As financials and consumer discretionary were falling, commodities and high-growth tech were rising to epic tops, as were a few other select institutional favorites. One by one, these stocks – Apple (AAPL), Research in Motion (RIMM), Freeport McMoRan (FCX), Potash (POT), Visa (V) – and others have seen their share prices destroyed in waves of high-volume selling. Very little has been “working” for short-term, long-focused traders. For example, there were 5 stocks that made 52-week highs today on the Nasdaq and NYSE; there were 778 that made new 52-week lows. The measures are equally skewed in terms of extreme overbought/oversold indicators, which is further evidence that buying dips is not the strategy to have because stocks have continually gotten cheaper.
From analyzing the Sector SPDR ETFs, the only sector which is not down more than 15% is Consumer Staples, which is down a mere 2% thanks to a strong performance from Wal-Mart (WMT), up 33%. Even traditional safe havens like Health Care and Utilities are down 15% and 20%, respectively. Is there a safe place to tread in this market on the long side?
The obvious area to look at first is the large cap consumer staples that have shown the ability to hold up. Procter & Gamble (PG), for instance, is trading on the low end of its historical cash flow and earnings multiples. The same is true for Coca-Cola (KO) and Johnson & Johnson (JNJ). These might not be the most exciting stocks in the world, but in an environment where capital preservation is placed ahead of capital appreciation, long holdings like these can help you sleep easy at night.
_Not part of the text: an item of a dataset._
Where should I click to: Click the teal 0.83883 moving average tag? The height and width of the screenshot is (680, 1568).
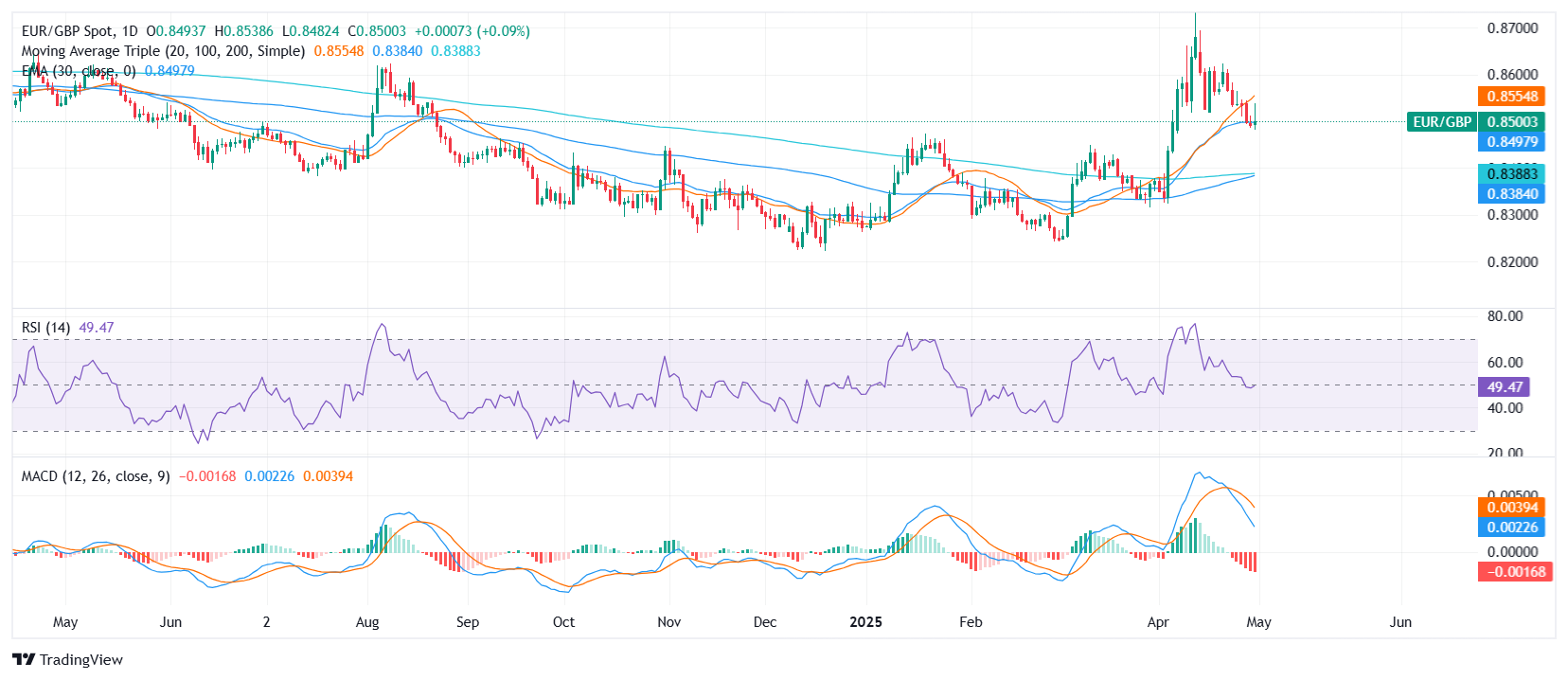click(x=1511, y=174)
Is it a coincidence that on Monday’s 778-point Dow sell-off, the only stock in the S&P 500 that traded higher was Campbell’s Soup (CPB)? I think large institutional investors are telegraphing their extreme risk aversion right now, and are placing their bets accordingly.
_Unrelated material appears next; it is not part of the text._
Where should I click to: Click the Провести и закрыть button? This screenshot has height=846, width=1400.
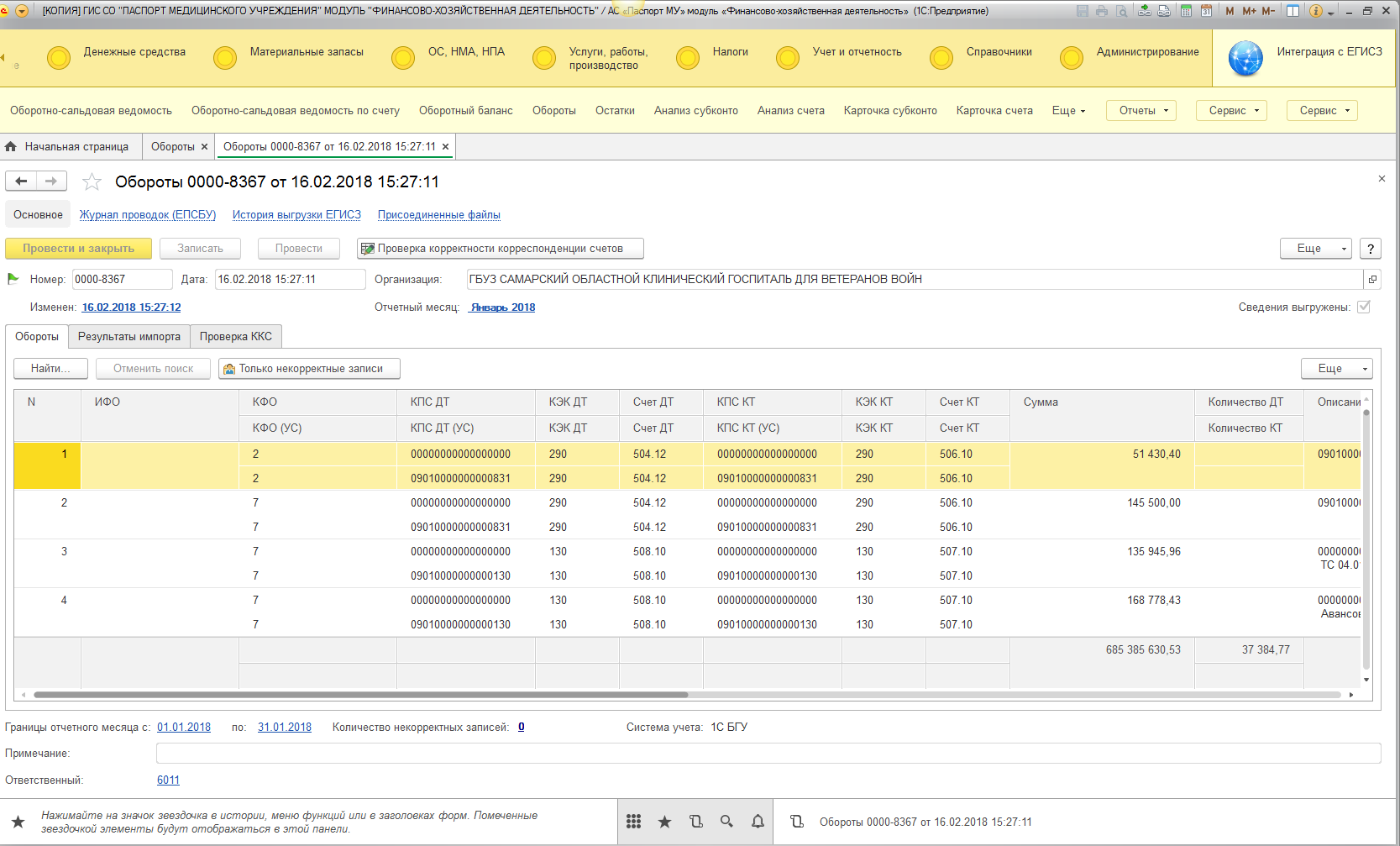pyautogui.click(x=78, y=249)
I have a contact whom I regard as very market-savvy, and he suggested that until all leadership is gone and the markets have picked through and discarded every industry, we won’t be able to find a true long-term bottom. That’s extreme, but correct on an intuitive level, because it will mark the point of maximum pessimism.
The most important thing right now is to know thy positions – do a thorough tire-kicking of each, with special attention to outside-the-box risk assessment. Buy cash rich companies with solid business models, preferably where a large stock buyback authorization already exists. Consider selling covered calls on stocks if the upfront income justifies surrendering upside at a time like this; volatility is very high and thus options prices are rich. But most importantly, try to remove yourself to a higher plane than the day-to-day marks on your positions. I had a position that was up over 25% today, only to end flat – that’s the kind of market we’re in; accept it rather than fighting it.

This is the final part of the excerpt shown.